The group has never previously sought so many patents in a single year, reports Brit Ragnhildstveit, head of the patent department in Industrial Development (I&K).
However, she believes the number of inventions will decline somewhat during 1999 because of the generally lower level of activity.
The applications span the whole of Statoil's operations, and include new solutions from such companies as Navion, the Borealis operation at Rønningen south of Oslo, Framo Engineering and Offtech Invest.
A common denominator for 1998 is that many of the inventions relate to environmental measures. Twelve involve methods for reducing carbon dioxide emissions.
Several applications from Research & Development concern technology for raising the quality of products delivered by various business areas in the group.

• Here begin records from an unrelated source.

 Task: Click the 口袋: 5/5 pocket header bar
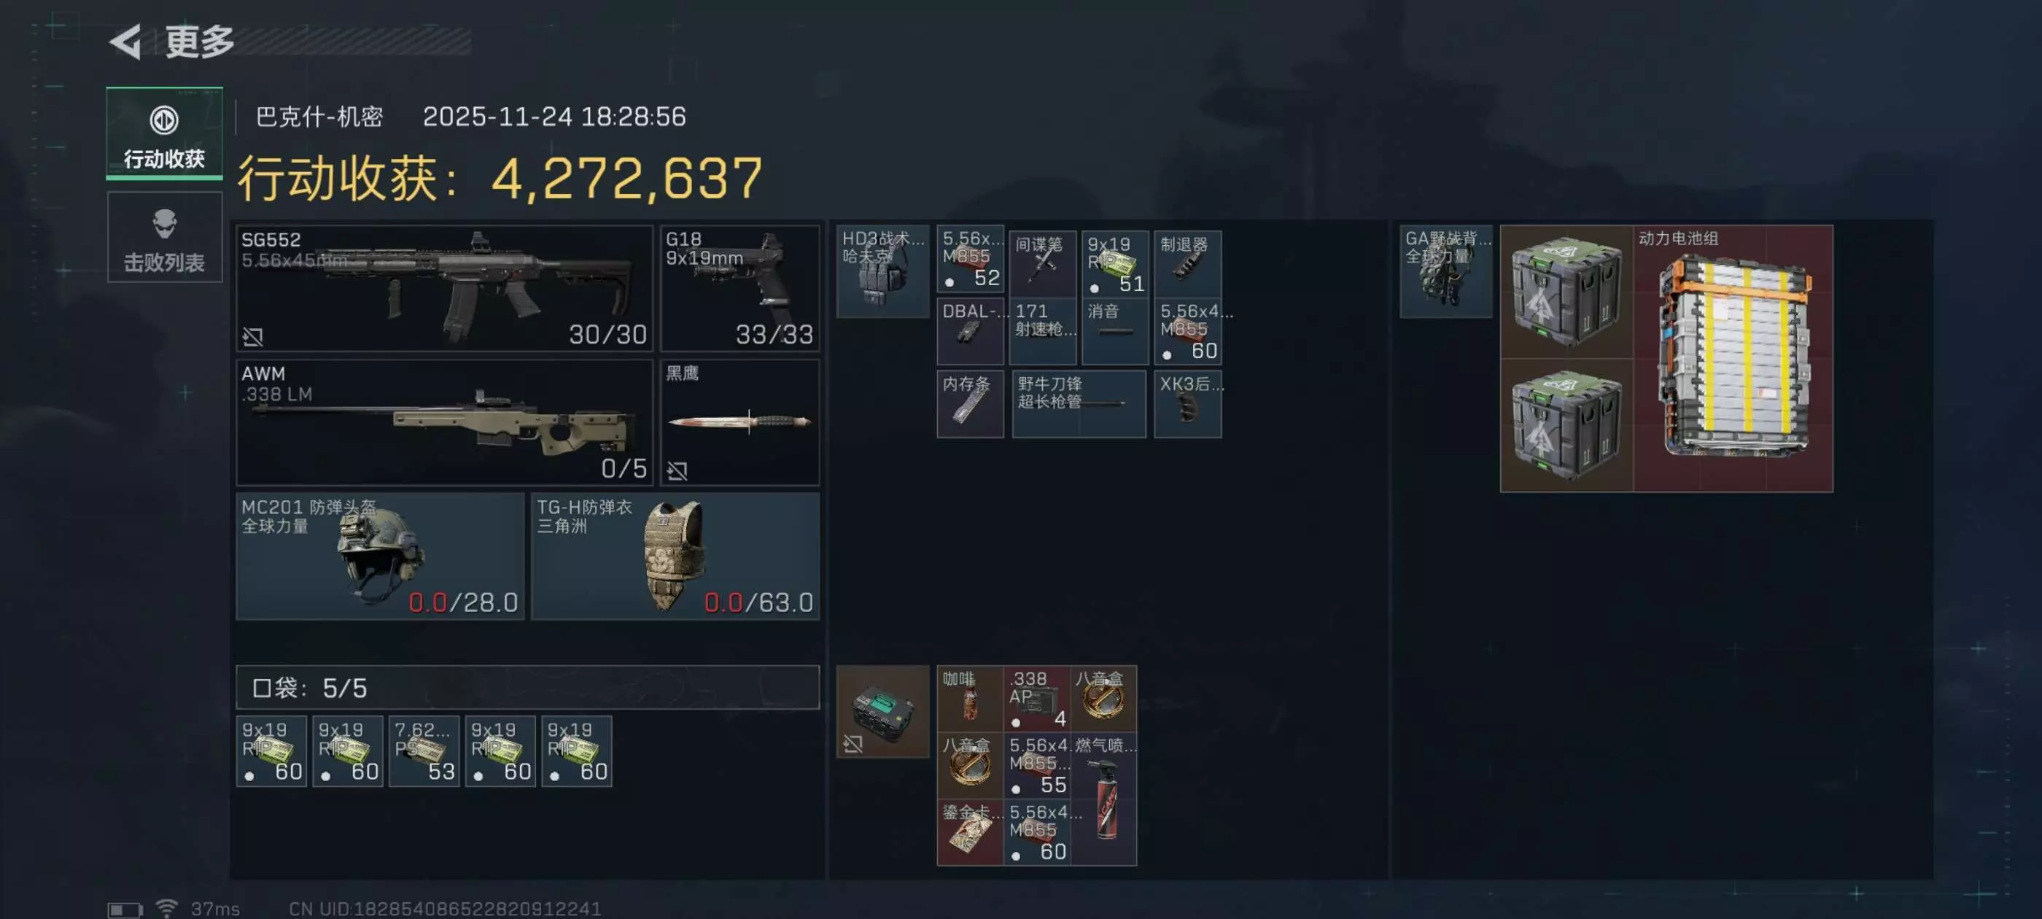(x=528, y=687)
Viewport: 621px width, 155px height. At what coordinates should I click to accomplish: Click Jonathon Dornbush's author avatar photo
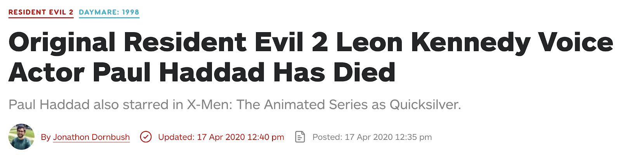21,137
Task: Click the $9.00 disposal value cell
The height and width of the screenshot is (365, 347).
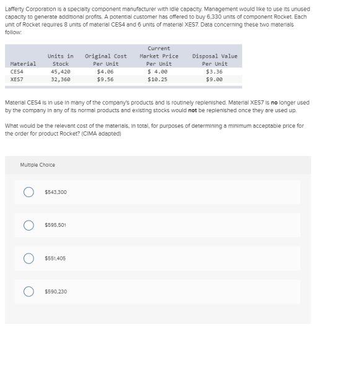Action: (214, 79)
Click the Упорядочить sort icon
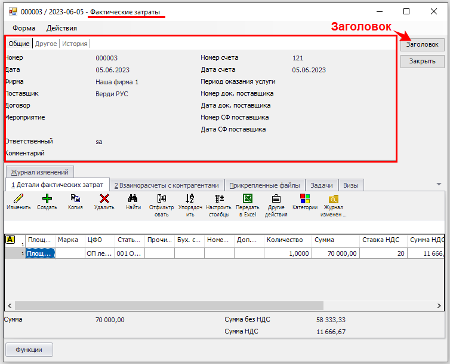The height and width of the screenshot is (364, 450). coord(190,199)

Patents being sought also cover a broad range, from hydrogen-fuelled power stations to improved use of catalysts for producing plastic raw materials.
Others concern metering systems for locating the oil/water contact in reservoirs. Equipment placed outside a casing string contains sensors which can measure the movement of this contact by using the reflection of electromagnetic waves.
This will make it possible to shut off zones in a reservoir which are producing a lot of water.
Another patent is being sought by Exploration & Production Technology for an improved method of interpreting seismic data with the aid of "neural networks", or artificial intelligence.
Several applications in this area are related to on-going projects in Statoil, such as the Åsgard development in the Norwegian Sea.